Remember, the IDR subsidy is based on post-university earnings. So, if you find employment that generates solid earnings, you will be forced to repay everything in full. However, if you are out of work and stuck in your parents’ basement, you receive a generous handout from Uncle Sam. Or, as Brookings’s Adam Looney wrote in 2022: “Want a free ride to college? You can have one, but only if you study cosmetology, liberal arts, or drama, preferably at a for-profit school. Want to be a nurse, an engineer, or major in computer science or math? You’ll have to pay full price (especially at the best programs in each field).”
Indeed, this is just the tip of the iceberg, as government-backed student loans and debt forgiveness schemes merely exacerbate the plethora of problems inflicting higher education. This has, unfortunately, been years in the making, meaning that the blame does not solely fall on the Biden administration. Once upon a time, Biden knew better.
Subsidizing Mediocrity
When Biden was vice president a decade ago, he admitted that government subsidies have added to the mountain of student loan debt and contributed to rocketing tuition costs. “It’s a conundrum here,” Biden told a college audience. He had a point.
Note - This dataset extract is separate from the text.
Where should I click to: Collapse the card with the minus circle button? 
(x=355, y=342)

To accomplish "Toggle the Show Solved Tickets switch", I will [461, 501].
State-guaranteed student loans artificially bolster demand for these educational pursuits, allowing colleges and universities to raise prices because the government is backing these programs. Is it any wonder why tuition inflation has spiraled out of control? This is only one side of the equation. Forgiving student loan debt will create a moral hazard, incentivizing students to continue studying areas that produce little results in the real world, whether gender studies or stagecraft.
For taxpayers, this is a poor return on investment and collective resources because these individuals will be more likely to depend on the state rather than contribute to or grow the economic pie. Research has revealed the consequences of taking on an enormous amount of student debt, from delaying adult milestones (having a family or buying a house) to maintaining a putrid credit score. Of course, on a fundamental level, it is a wealth transfer, with the government confiscating money from people who did not attend college to pay for others to enroll in a post-secondary institution.
A costly endeavor as enormous as student loan debt forgiveness will trigger generational consequences. Like Social Security, which has become a significant facet of retirees’ living standards, a long-term $10,000, $20,000, or $30,000 universal benefit for every college student will constantly lead to the same conclusion: The market does not value young people specializing in fields like lesbian dance theory or Everyone Who Disagrees With Me Is a White Supremacist.
Who Benefits?
In the end, there are only two beneficiaries. The first is the universities, as they can perpetually increase their prices. The second is the politicians who can buy votes promising free college. Some might argue that the students seeing their debts transferred to taxpayers are beneficiaries. However, like toddlers who routinely get their way at the candy section of the supermarket, young generations will never obtain the long-term value of hard work, sacrifice, and responsibility.